*HOW TO COMPLETE THIS TASK*.
Exactly and only the lines below from the one containing "Where should I click to: Click the Return" down to the one containing "You are a computer-use agent." are wanted, both included; please exclude every picture.

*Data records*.
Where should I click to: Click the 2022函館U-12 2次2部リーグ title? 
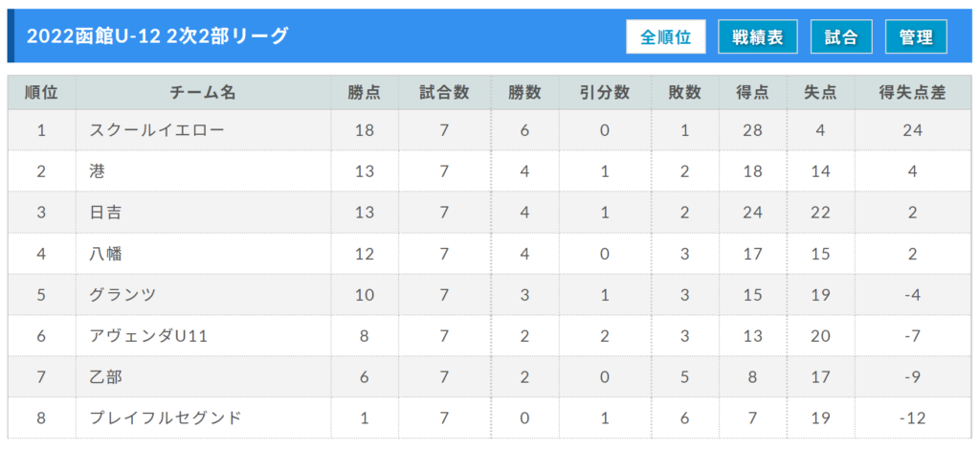pos(158,36)
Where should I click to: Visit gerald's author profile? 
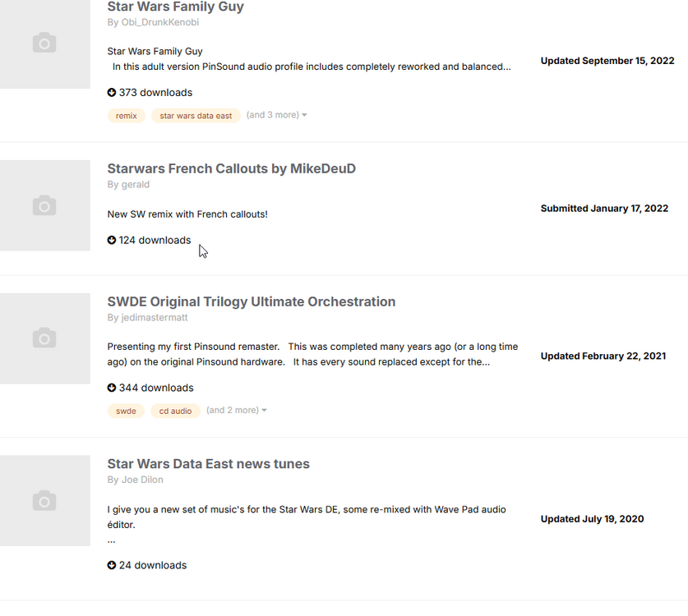[135, 184]
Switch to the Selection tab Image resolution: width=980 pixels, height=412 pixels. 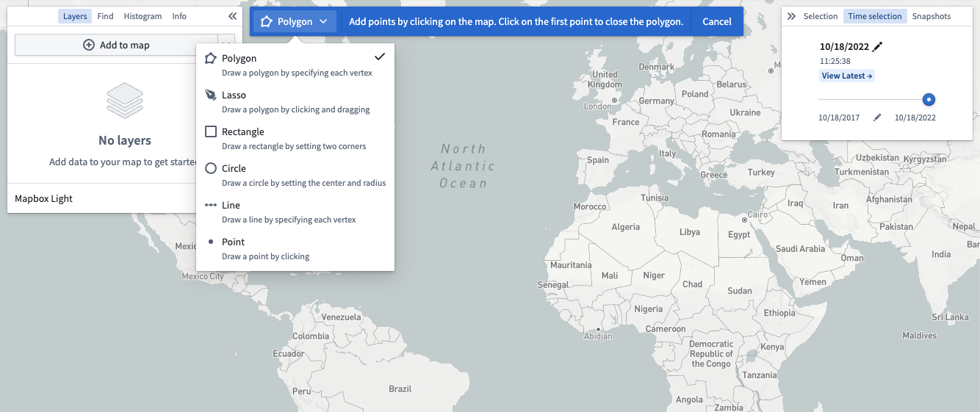click(821, 16)
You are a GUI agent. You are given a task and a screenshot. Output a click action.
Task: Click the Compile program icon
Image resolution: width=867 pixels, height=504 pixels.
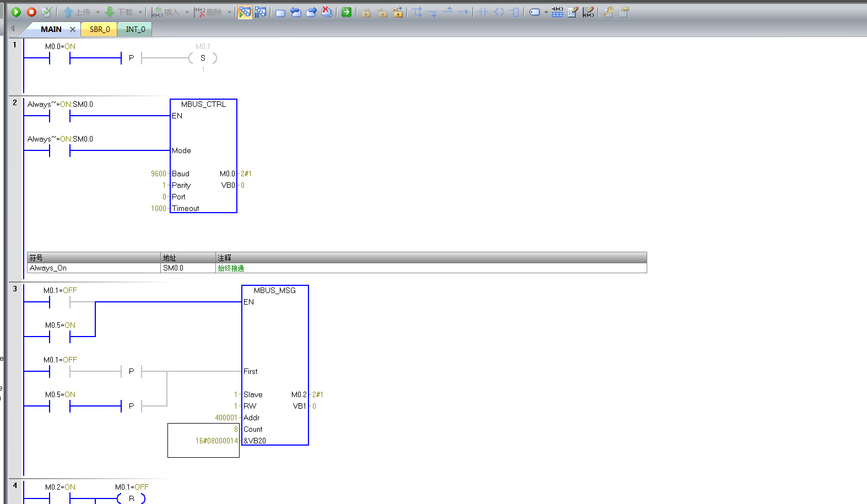tap(47, 12)
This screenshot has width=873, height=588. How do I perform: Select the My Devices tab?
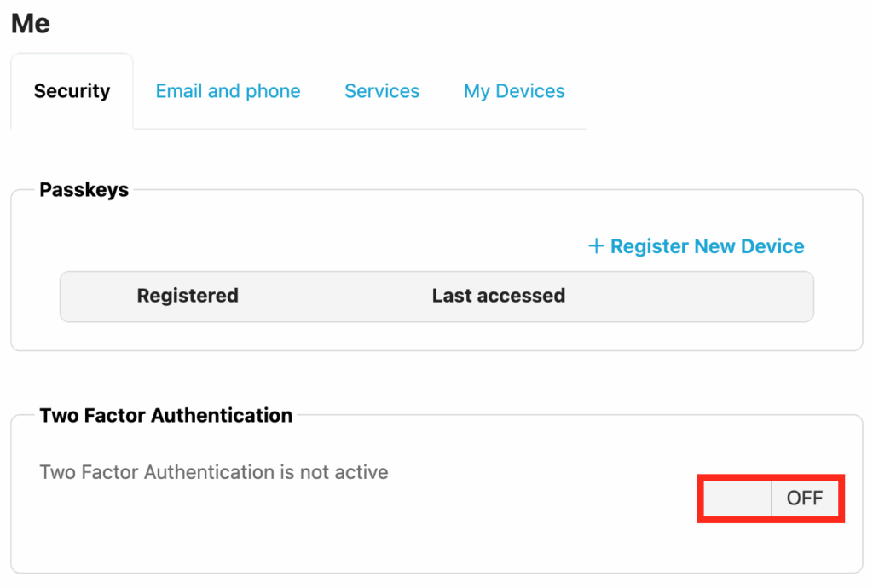click(x=514, y=91)
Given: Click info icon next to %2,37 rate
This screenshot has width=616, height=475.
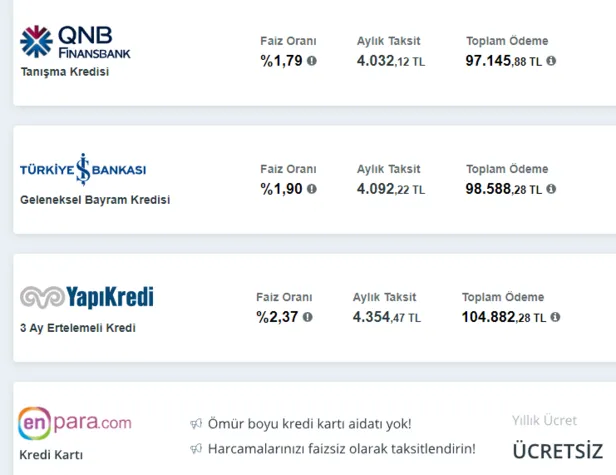Looking at the screenshot, I should coord(307,316).
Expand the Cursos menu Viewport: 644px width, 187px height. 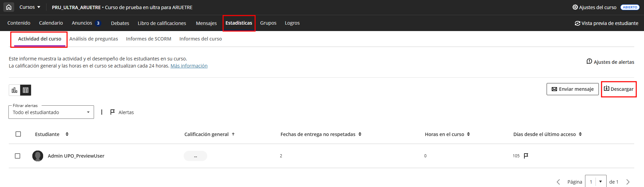click(x=30, y=7)
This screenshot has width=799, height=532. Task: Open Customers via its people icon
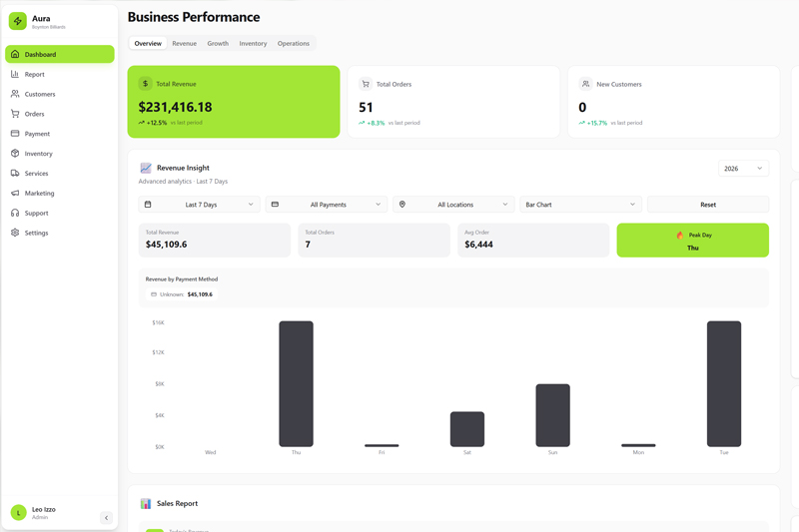pos(15,94)
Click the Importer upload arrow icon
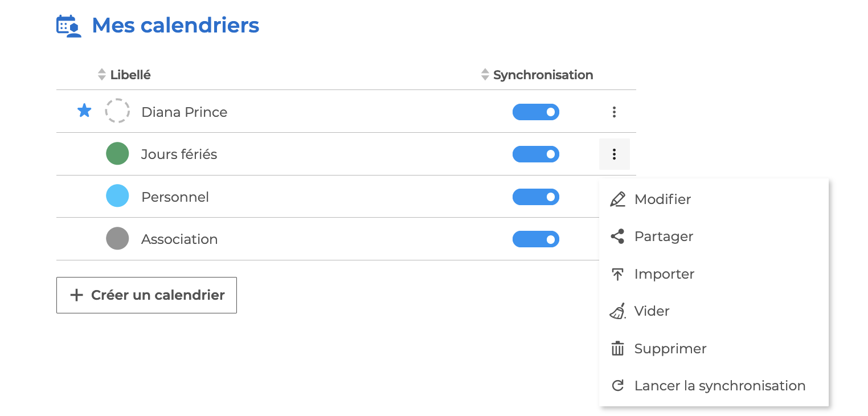The width and height of the screenshot is (868, 416). click(x=617, y=274)
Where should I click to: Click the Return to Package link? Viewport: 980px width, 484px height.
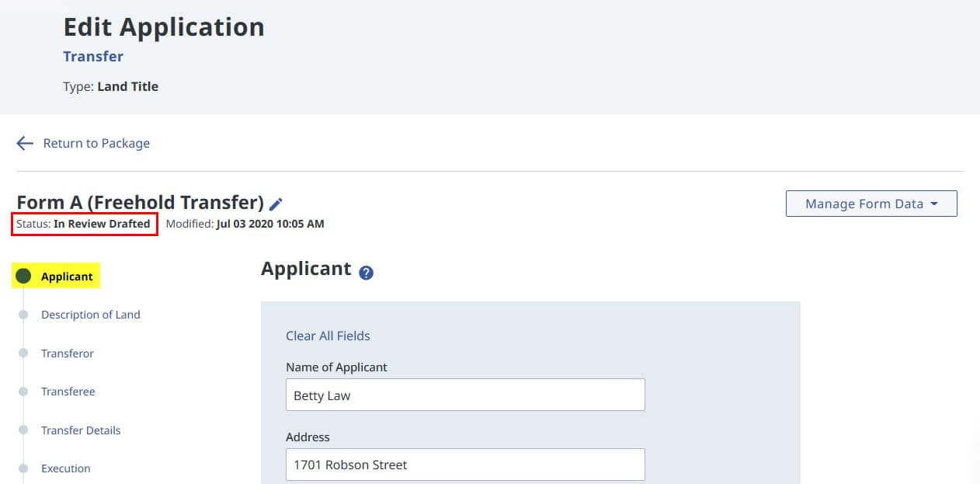coord(96,143)
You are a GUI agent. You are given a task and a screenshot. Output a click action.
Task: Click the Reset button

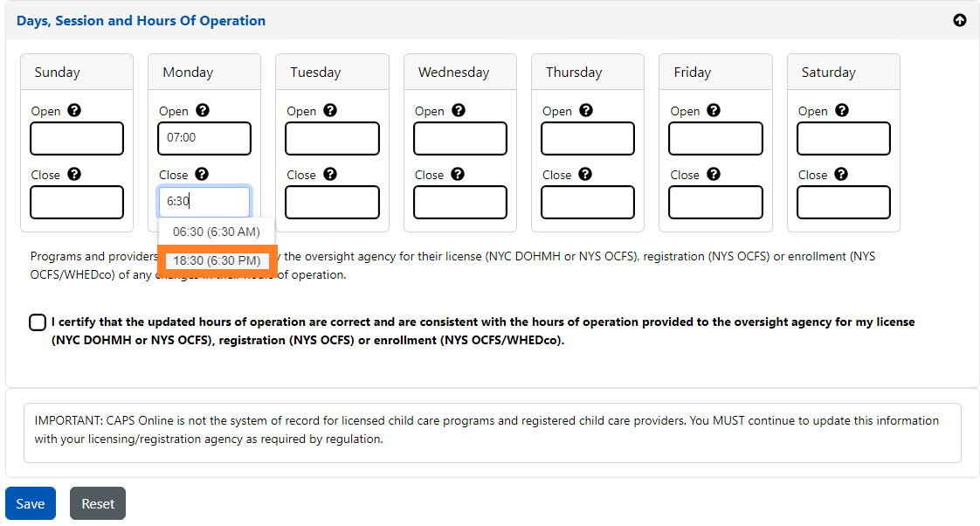[x=98, y=503]
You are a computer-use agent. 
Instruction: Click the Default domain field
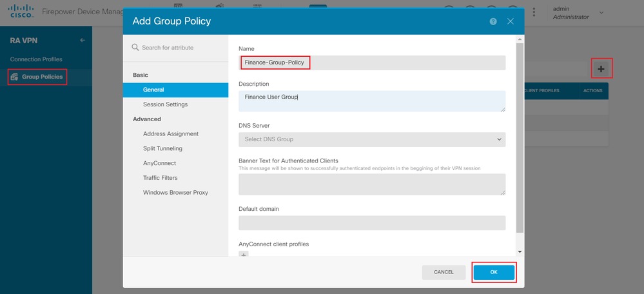click(372, 223)
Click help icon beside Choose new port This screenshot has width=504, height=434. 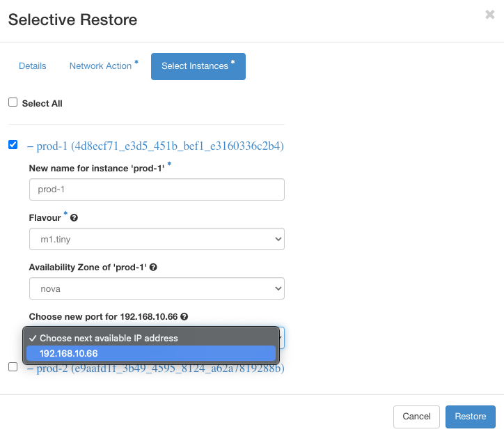tap(184, 316)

*WRITTEN SOLUTION*.
Where should I click to: Click the Return to Package link? Viewport: 980px width, 484px height.
coord(96,143)
You are a GUI agent. You are given a task and a screenshot. Output a click action.
Task: Click the Reset button

[x=98, y=503]
You are a computer-use agent. 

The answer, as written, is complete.